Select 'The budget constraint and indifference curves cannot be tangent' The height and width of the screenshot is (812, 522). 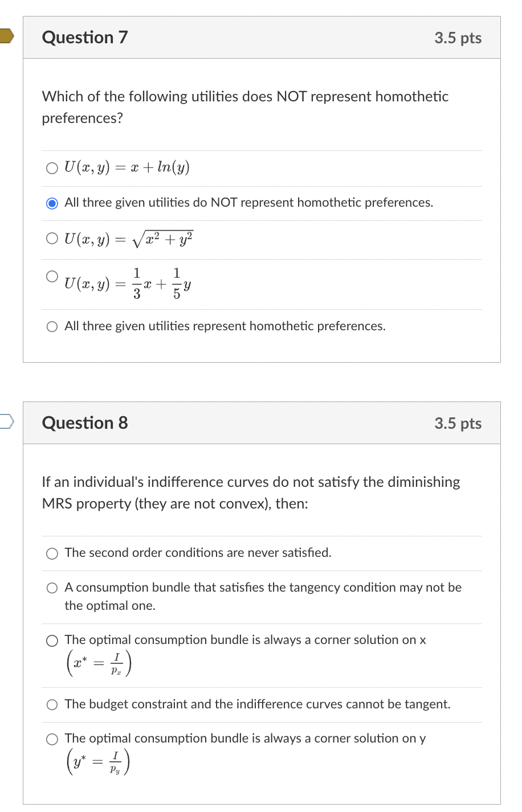point(52,704)
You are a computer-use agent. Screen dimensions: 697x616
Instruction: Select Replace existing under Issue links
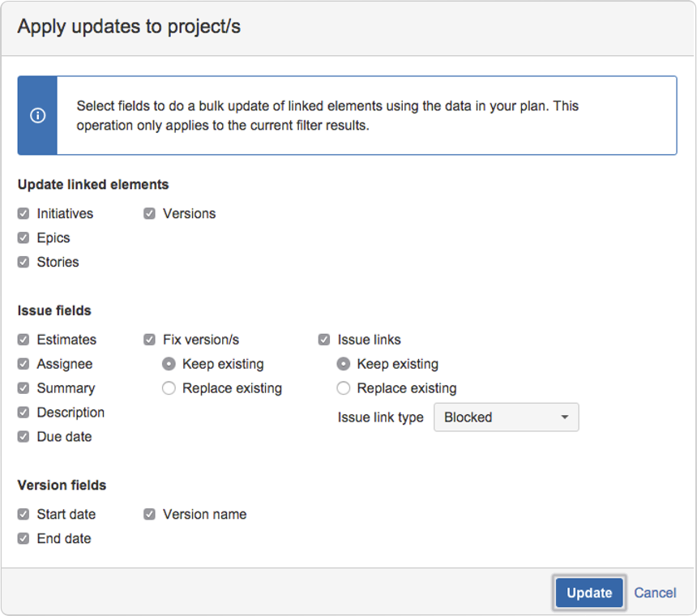(344, 388)
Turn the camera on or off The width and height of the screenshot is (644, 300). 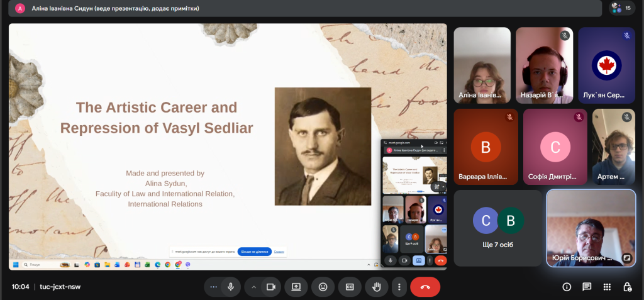[271, 287]
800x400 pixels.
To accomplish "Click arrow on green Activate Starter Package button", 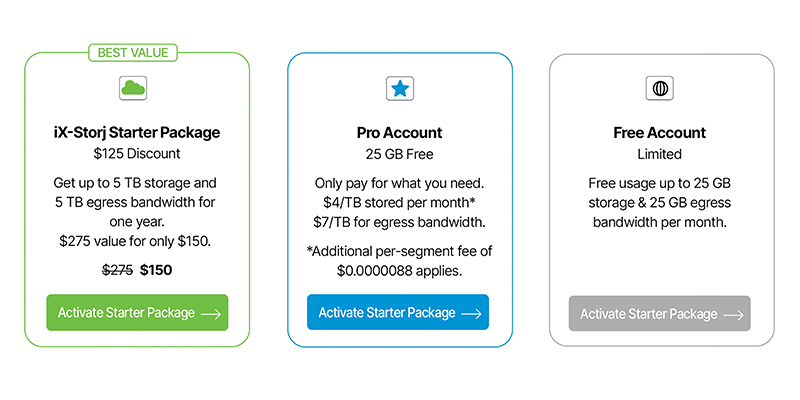I will click(211, 314).
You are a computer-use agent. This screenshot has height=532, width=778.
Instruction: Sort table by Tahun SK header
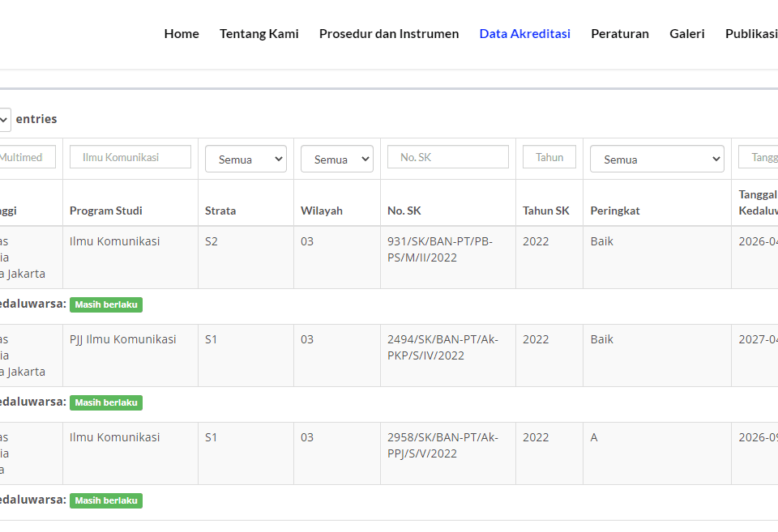(545, 211)
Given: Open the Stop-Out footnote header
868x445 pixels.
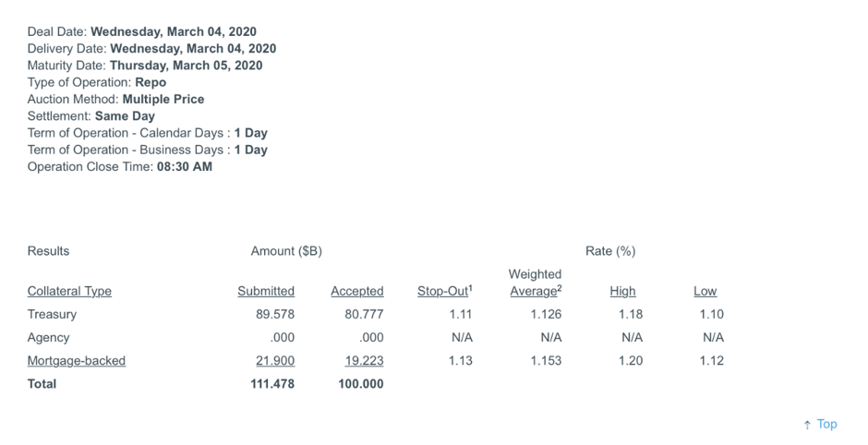Looking at the screenshot, I should pyautogui.click(x=444, y=291).
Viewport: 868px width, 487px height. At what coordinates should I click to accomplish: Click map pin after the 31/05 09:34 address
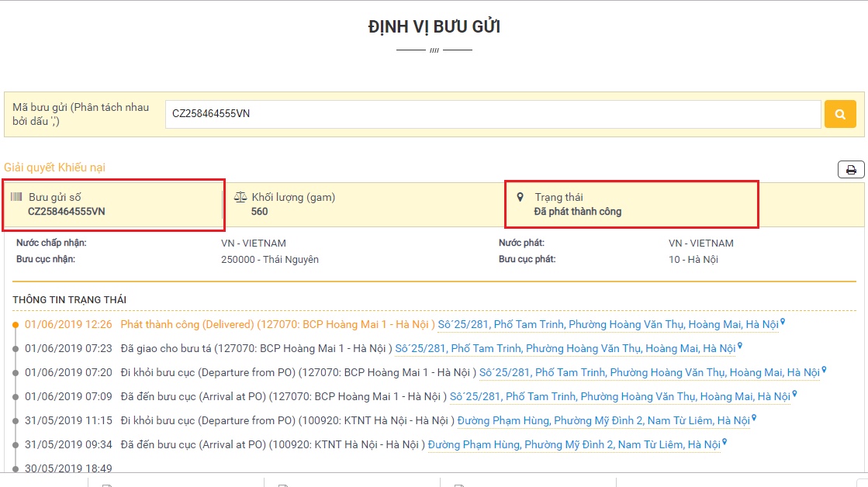(724, 443)
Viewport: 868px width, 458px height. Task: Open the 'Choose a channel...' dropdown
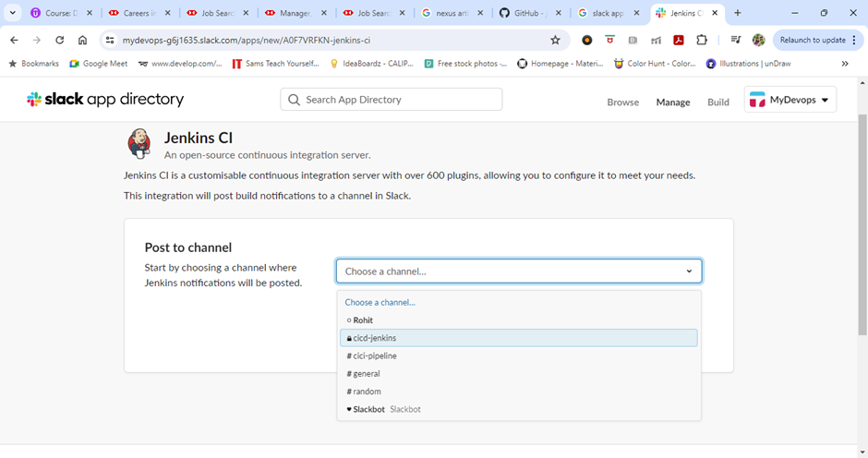(x=518, y=271)
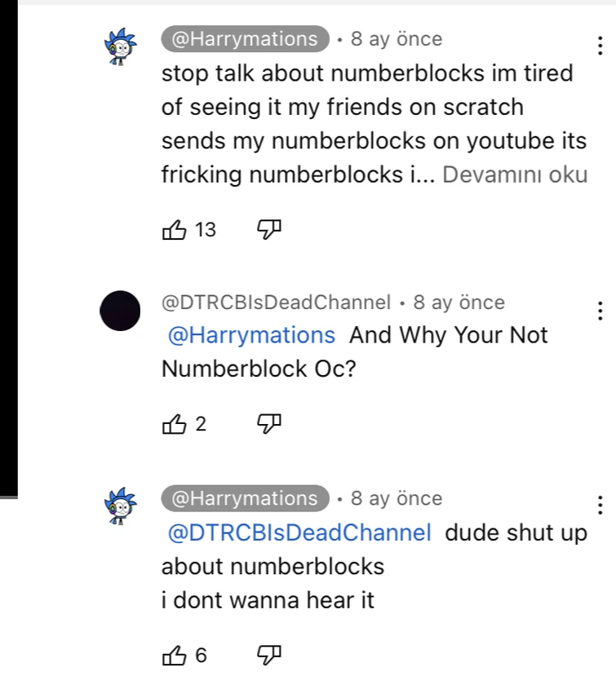Like DTRCBIsDeadChannel's reply with thumbs up
This screenshot has width=616, height=685.
(x=175, y=423)
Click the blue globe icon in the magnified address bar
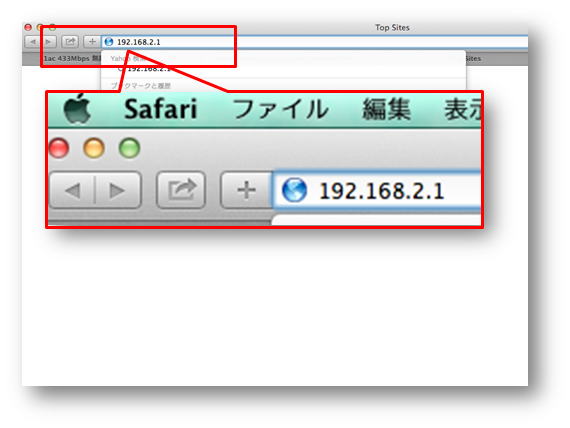The image size is (570, 428). tap(294, 190)
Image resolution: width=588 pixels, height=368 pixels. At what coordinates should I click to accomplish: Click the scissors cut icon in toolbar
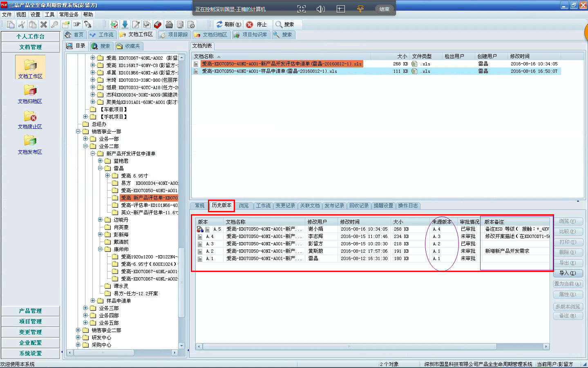(x=22, y=25)
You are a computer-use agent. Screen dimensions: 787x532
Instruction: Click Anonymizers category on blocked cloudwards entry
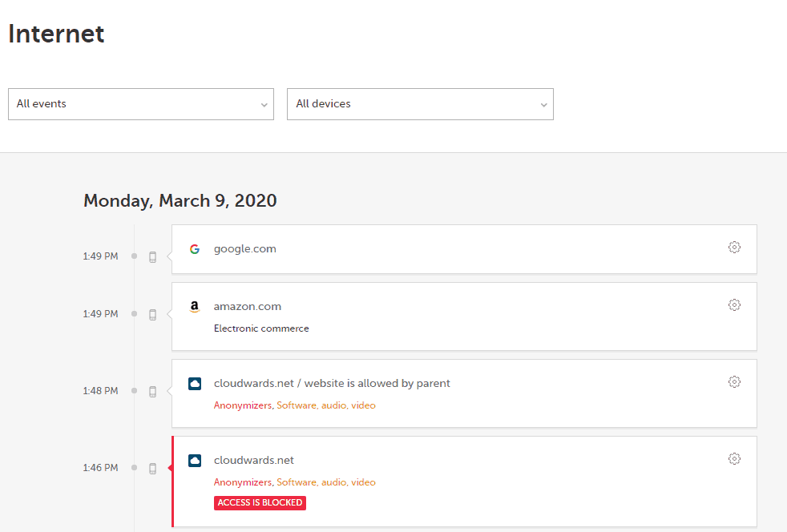[242, 482]
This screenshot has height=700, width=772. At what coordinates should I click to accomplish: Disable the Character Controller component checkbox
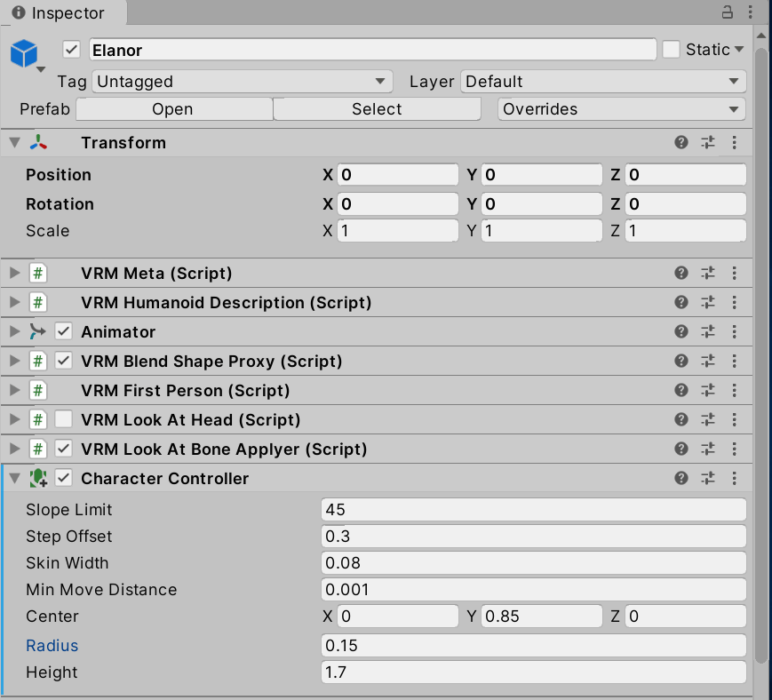click(64, 479)
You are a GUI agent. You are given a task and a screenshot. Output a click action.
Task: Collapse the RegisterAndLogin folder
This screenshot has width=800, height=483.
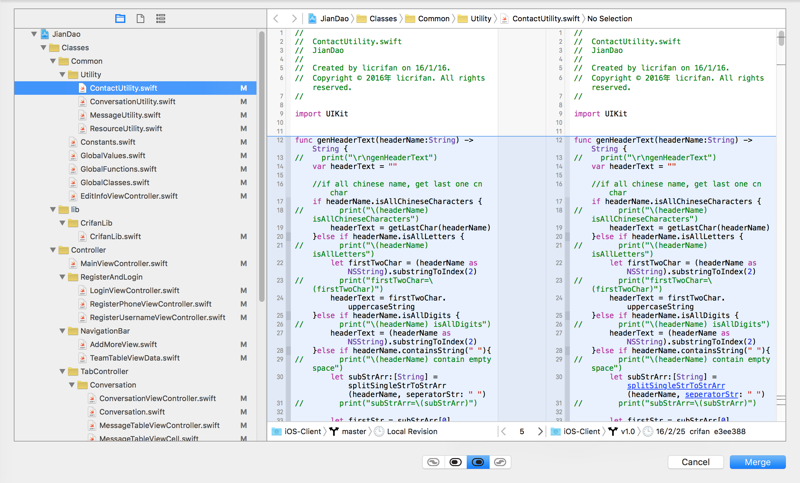(62, 277)
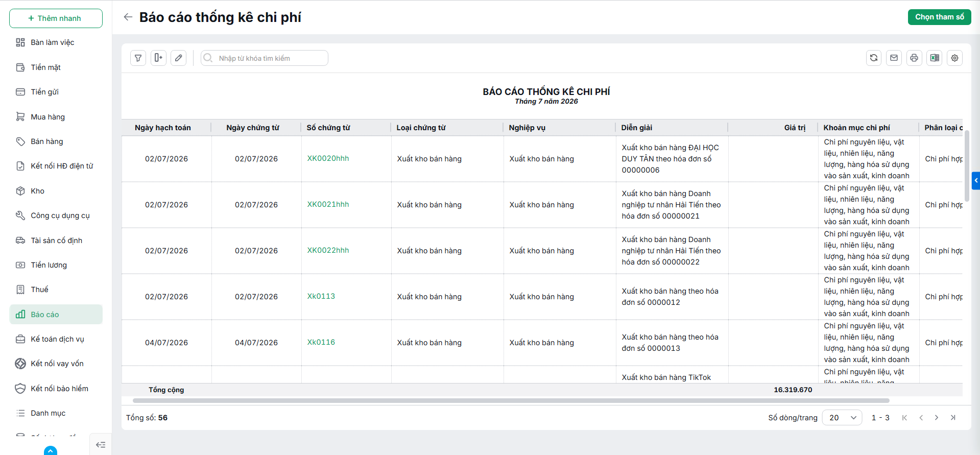The height and width of the screenshot is (455, 980).
Task: Go back using the arrow icon
Action: [128, 17]
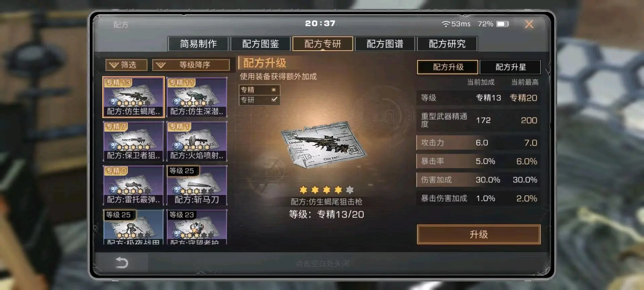644x290 pixels.
Task: Switch to the 配方图鉴 tab
Action: point(261,44)
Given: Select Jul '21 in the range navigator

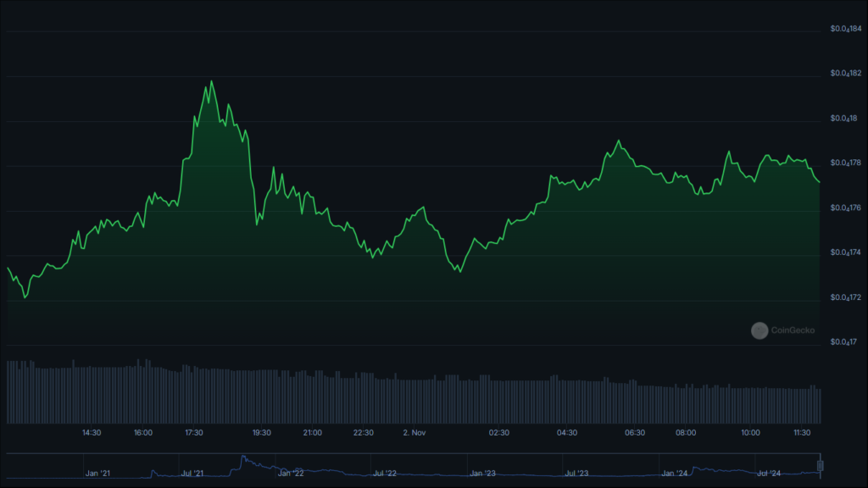Looking at the screenshot, I should (x=192, y=473).
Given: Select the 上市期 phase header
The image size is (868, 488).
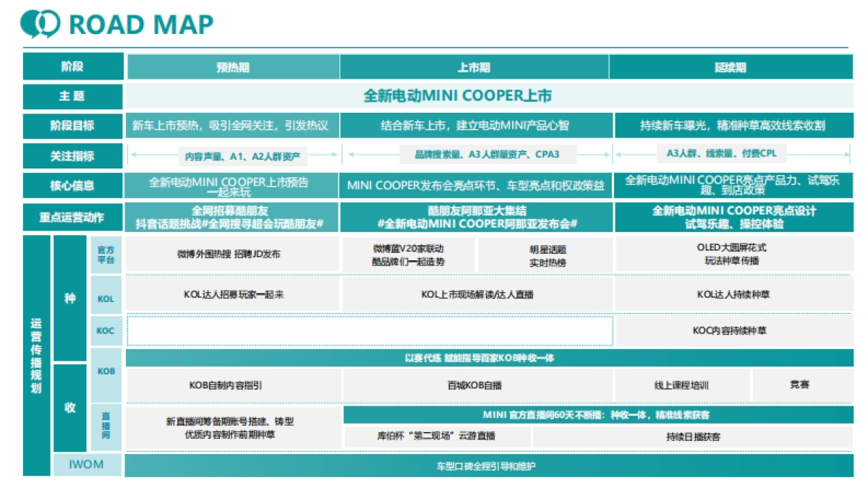Looking at the screenshot, I should pos(476,66).
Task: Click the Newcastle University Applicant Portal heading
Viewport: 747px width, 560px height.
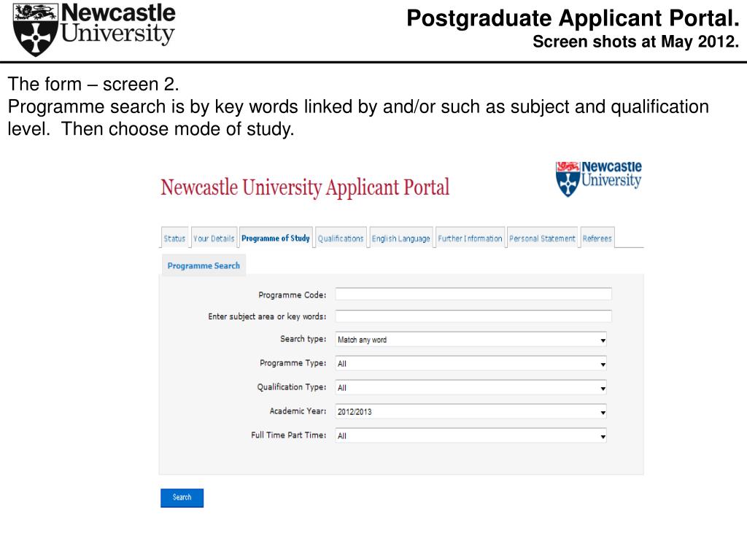Action: [x=305, y=187]
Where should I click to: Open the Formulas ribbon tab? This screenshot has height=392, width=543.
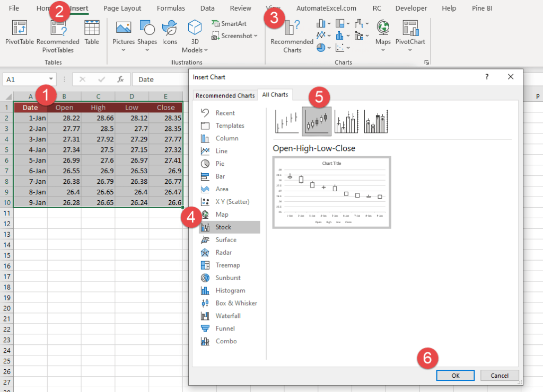[171, 8]

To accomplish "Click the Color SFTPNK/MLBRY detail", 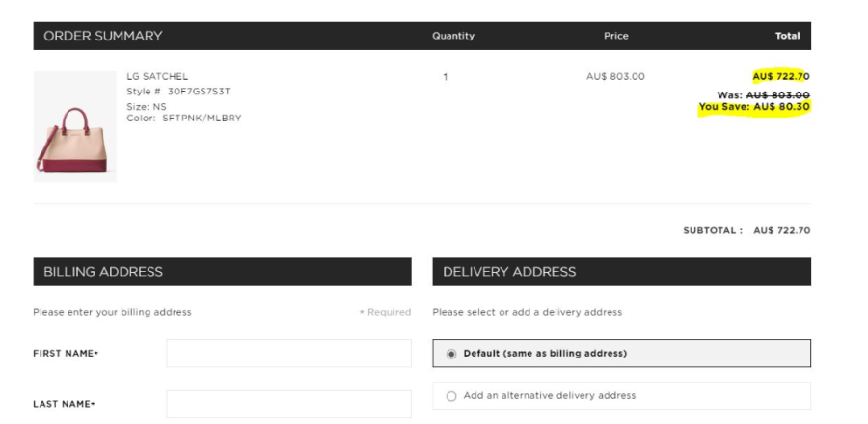I will (x=184, y=119).
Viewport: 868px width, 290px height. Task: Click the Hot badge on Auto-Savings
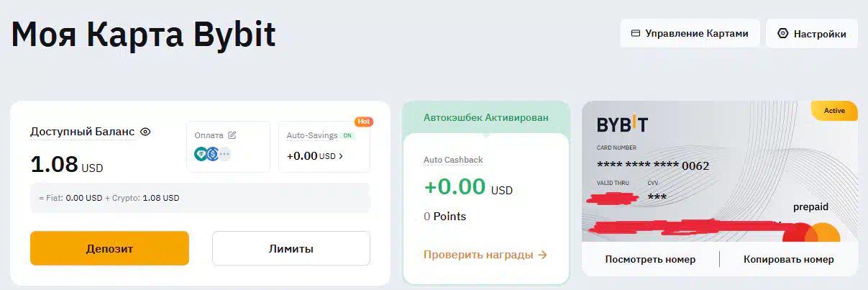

### Required work
To answer, copy each line from the material above that has the word "agent".

### Reply
You are a computer-use agent. Screen dimensions: 697x616
You are a computer-use agent. This screenshot has height=532, width=778.
You are a computer-use agent. Screen dimensions: 787x532
You are a GUI agent. You are given a task and a screenshot. Output a click action.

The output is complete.